What to do. Output the lines of the listing below, without changes, from the line containing "Image resolution: width=1190" up to and including the line containing "click(x=1006, y=209)". Leave the pictures out.

*** Listed entries ***

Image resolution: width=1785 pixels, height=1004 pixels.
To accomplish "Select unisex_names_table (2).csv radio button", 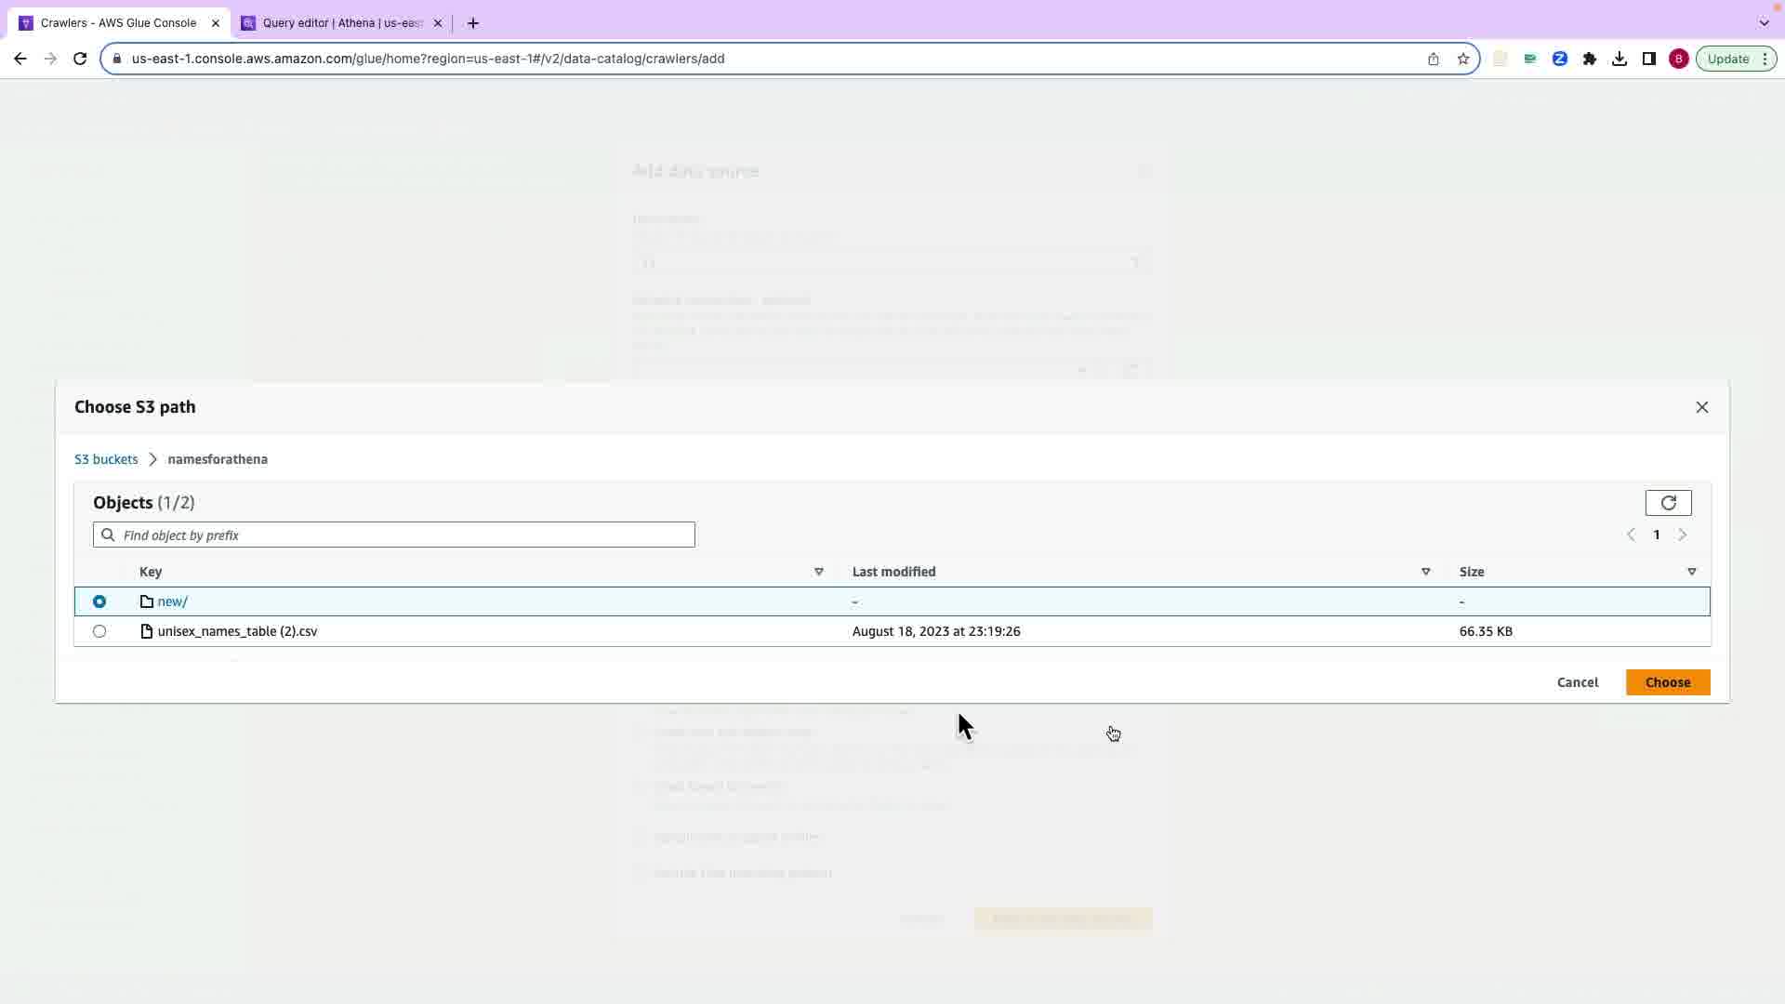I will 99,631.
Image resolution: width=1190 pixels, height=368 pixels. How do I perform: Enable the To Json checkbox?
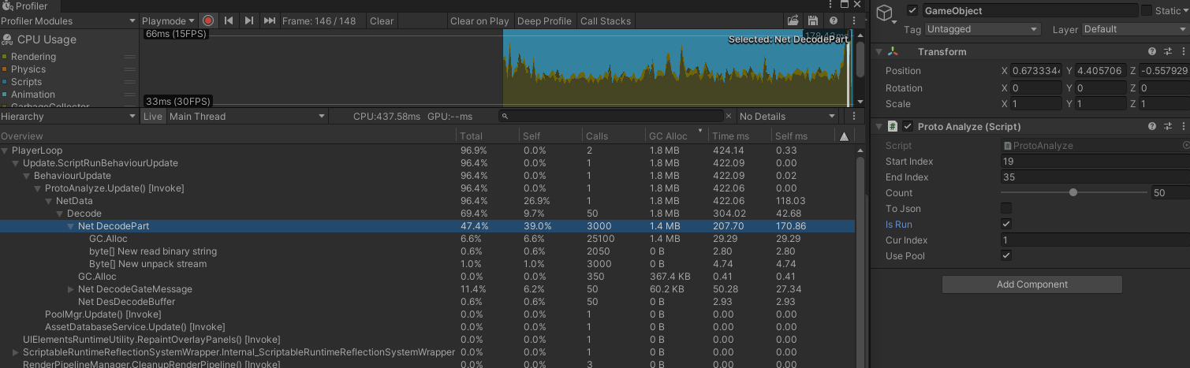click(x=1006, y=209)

***
*** Listed entries ***

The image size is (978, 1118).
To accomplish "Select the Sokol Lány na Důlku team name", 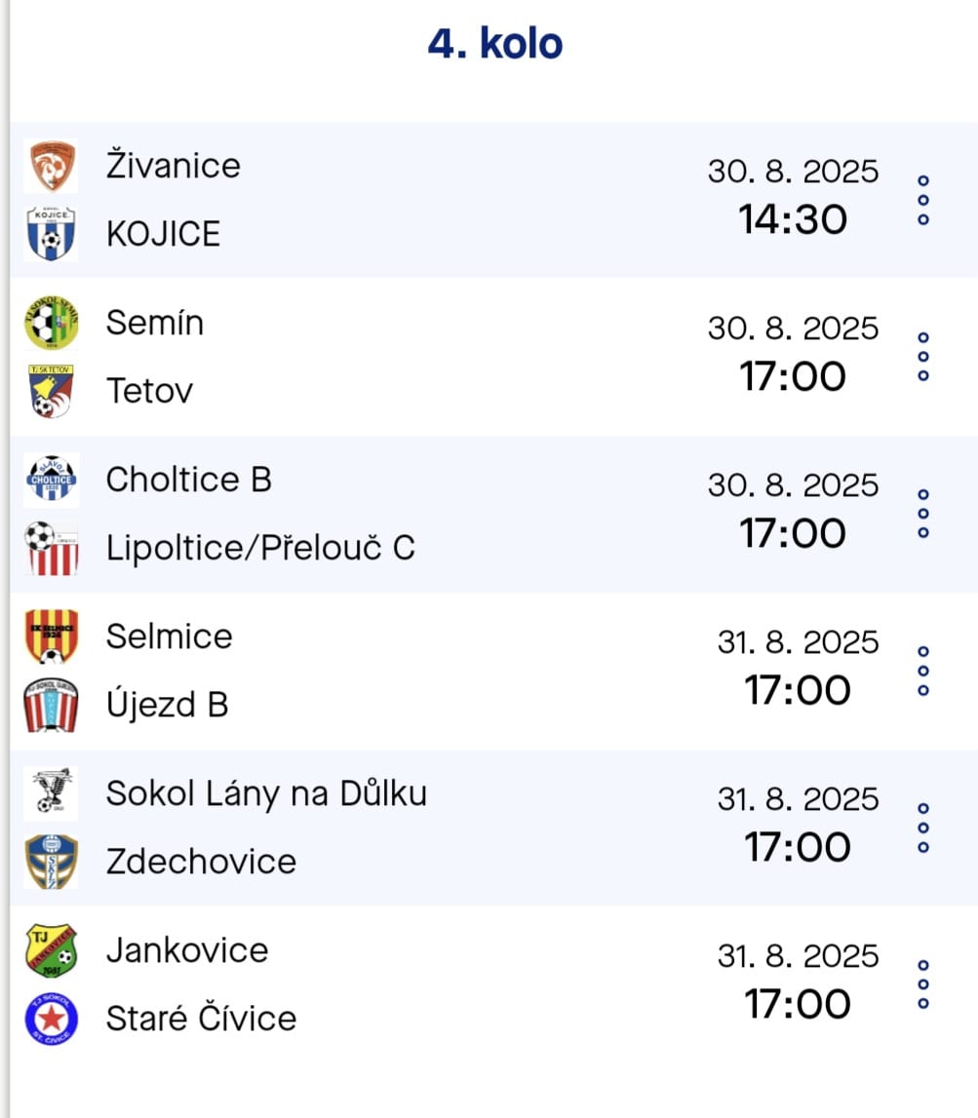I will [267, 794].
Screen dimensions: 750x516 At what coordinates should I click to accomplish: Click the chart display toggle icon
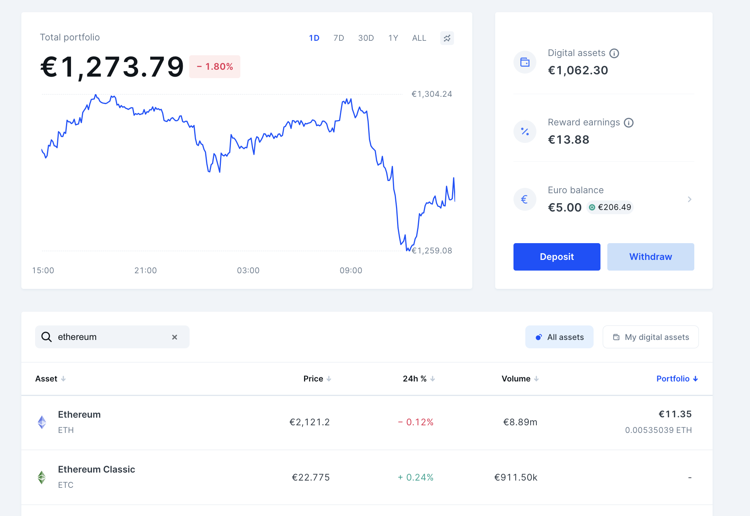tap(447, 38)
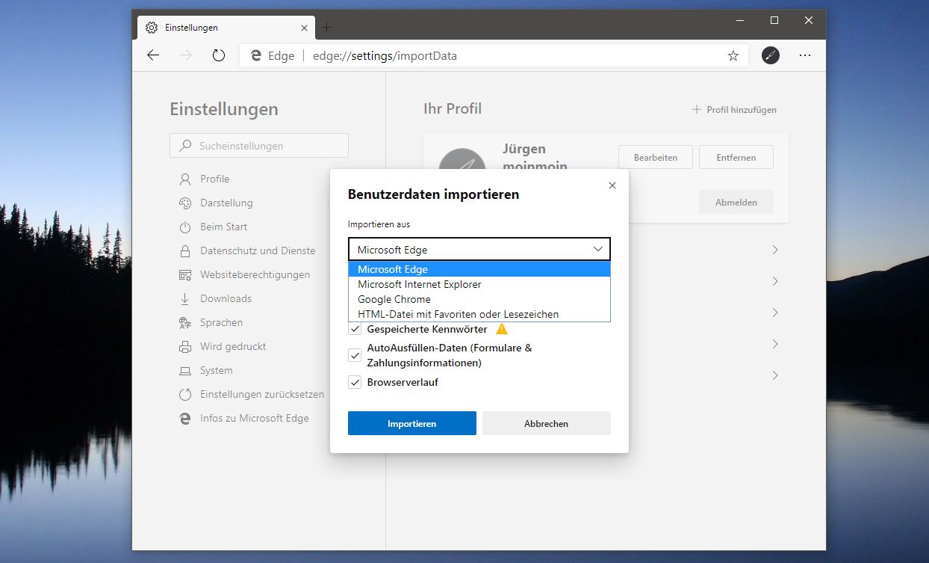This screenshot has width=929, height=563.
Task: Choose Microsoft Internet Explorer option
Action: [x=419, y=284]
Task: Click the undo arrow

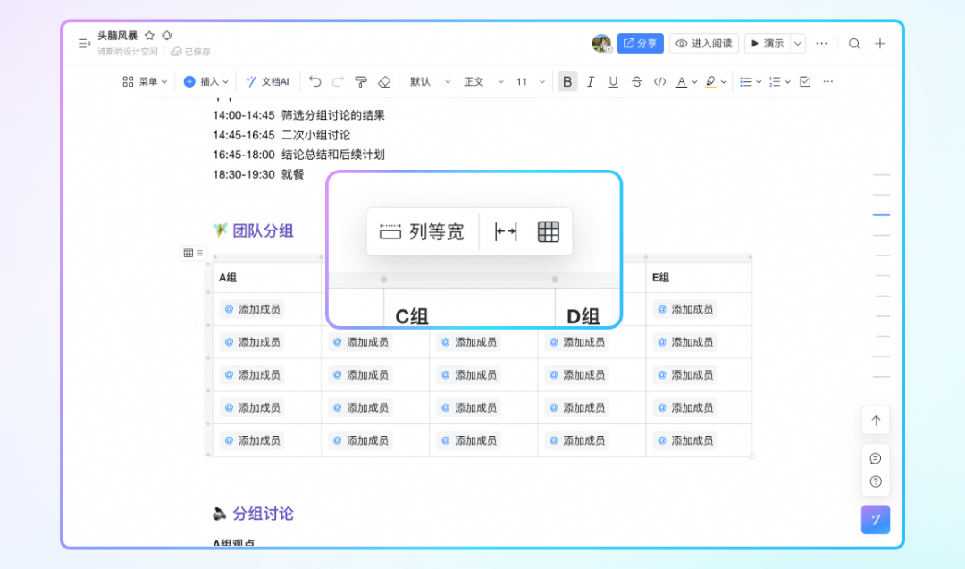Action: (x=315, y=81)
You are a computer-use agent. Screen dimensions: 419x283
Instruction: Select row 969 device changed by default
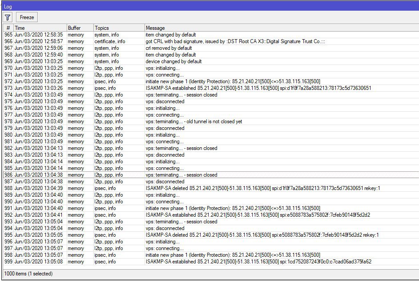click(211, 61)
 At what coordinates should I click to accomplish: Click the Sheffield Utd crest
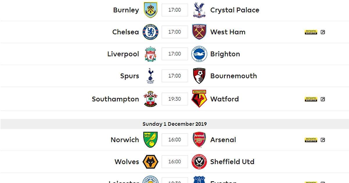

***
*** Listed entries ***

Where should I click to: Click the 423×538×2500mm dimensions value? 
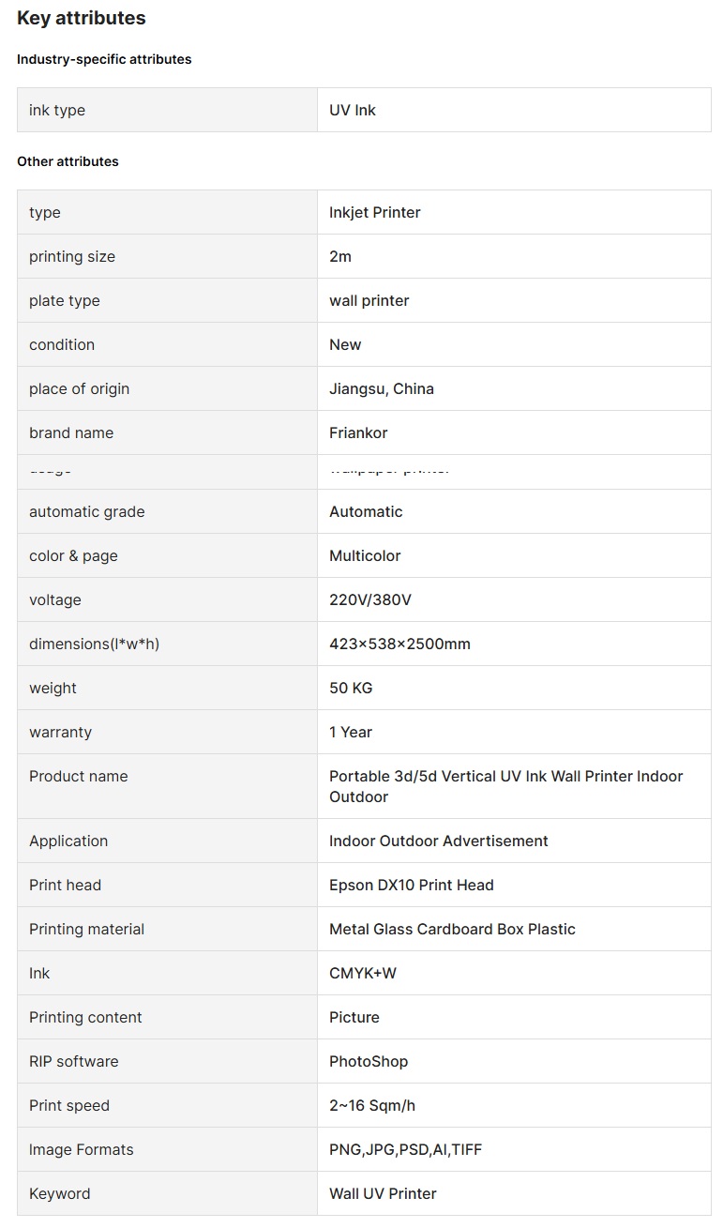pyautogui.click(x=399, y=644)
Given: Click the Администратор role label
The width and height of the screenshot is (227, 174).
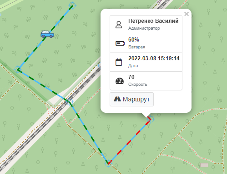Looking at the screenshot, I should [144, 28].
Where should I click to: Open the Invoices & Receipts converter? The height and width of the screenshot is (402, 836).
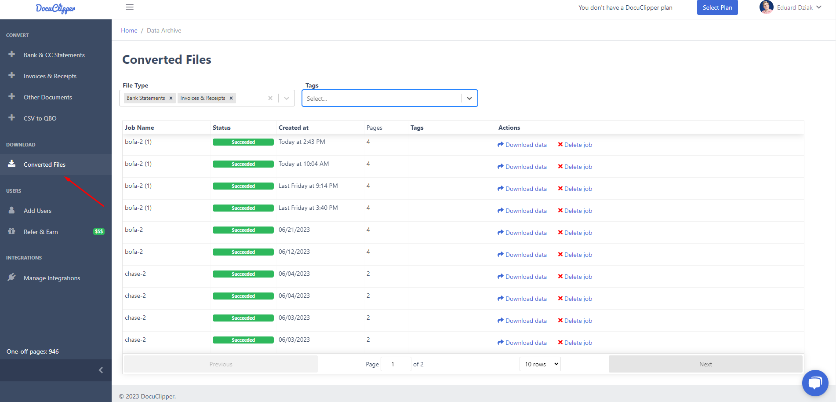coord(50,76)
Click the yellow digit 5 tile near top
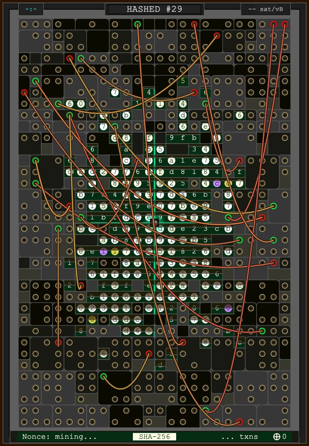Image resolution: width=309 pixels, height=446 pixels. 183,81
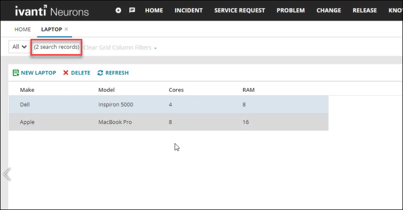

***

Answer below.
Image resolution: width=1190 pixels, height=368 pixels. How do I perform: Enable the To Json checkbox?
click(x=1006, y=209)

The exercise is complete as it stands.